Reynaldo Alejandre
Emigré en el año de 1976, llegué al estado de Illinois a la ciudad de Chicago y empecé a buscar trabajo, en ese entonces la migración no estaba tan agresiva como lo está ahorita en la actualidad; yo me fui con el fin de trabajar y así poder cambiar de nivel de vida.
Mi residencia la arreglé en 2001 y había estado completamente bien y agradecido con la política de estados Unidos hasta en este momento en que estoy viendo los errores que está cometiendo el Presidente Trump; todos los migrantes estamos mal por el trato y la descalificación de los que hemos aportado con trabajo al desarrollo de Estados Unidos y no habló solo de nosotros los mexicanos, también de los migrantes de otros países; Somos gente que trabaja de sol a sol y que dejamos por años a nuestras familias solas en nuestra patria.

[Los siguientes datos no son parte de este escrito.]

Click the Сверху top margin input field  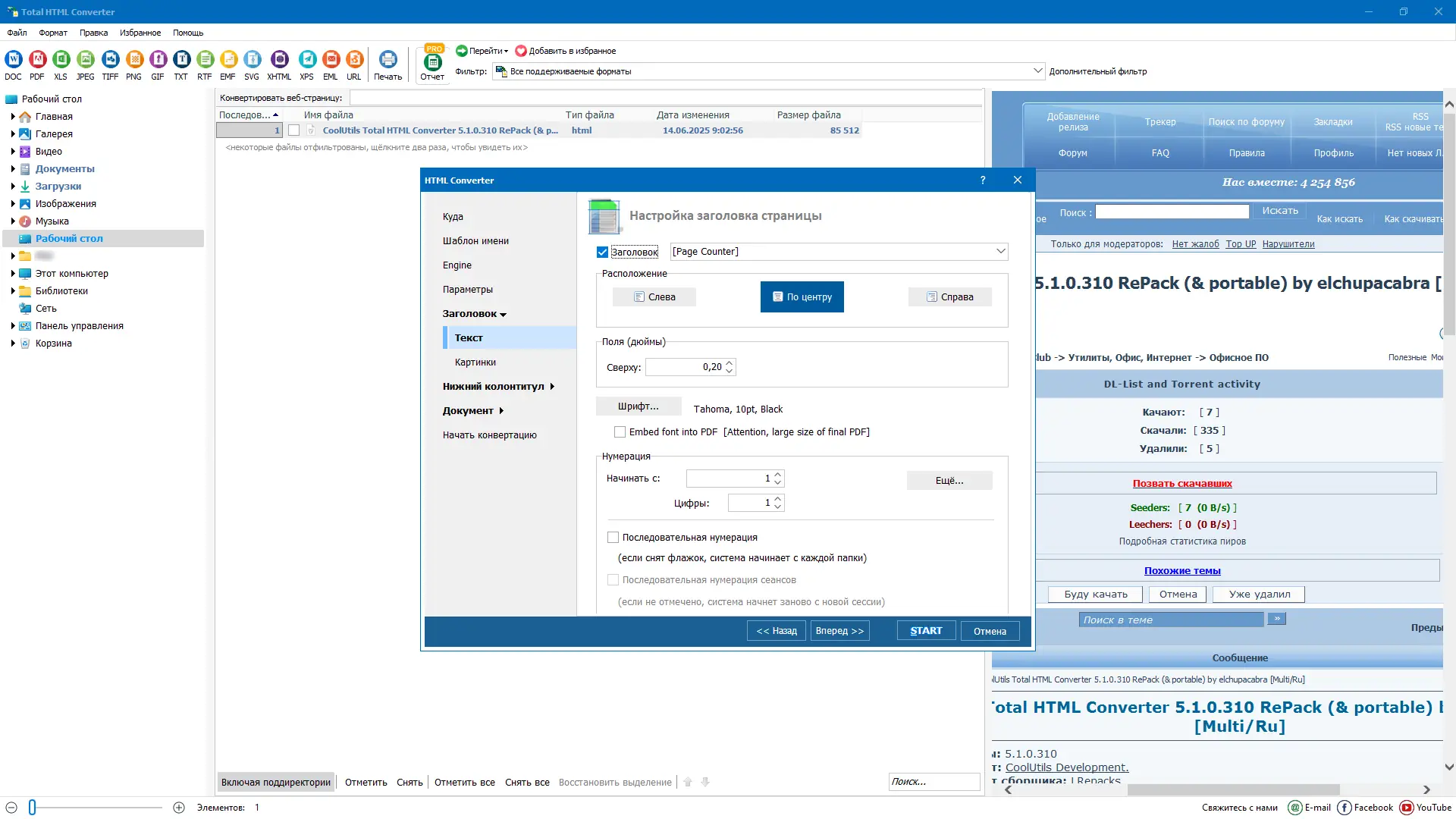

Residente de Carolina del Sur
Como mujer joven migrante y madre, al enterarme de las políticas migratorias implementadas durante la administración de Trump, especialmente las detenciones masivas, mi reacción fue de profunda preocupación. Saber que familias completas pueden ser separadas y que padres como yo podrán ser detenidos y deportados sin aviso me genera un sentimiento de impotencia. Las políticas de “cero tolerancia” y la separación de familias me parecen particularmente crueles.
Familia de Peribán
No está afectando mucho lo que está pasando en Estados Unidos, a nuestras familias, nuestro pueblo y nuestros negocios, porque de alguna forma son las personas que están allá las que nos solventan, los que nos ayudan a salir adelante y a construir los sueños por los que ellos se fueron. Aquí trabaja uno al día y solamente alcanza para estar comiendo.
Si nos afectan las redadas porque el deportado no viene con un trabajo. Allá salen a trabajar con temor de que se encuentren con una redada, y próximamente no les van a dejar mandar remesas, entonces de nada va a servir que trabajen y estén ganando algo a sus familias.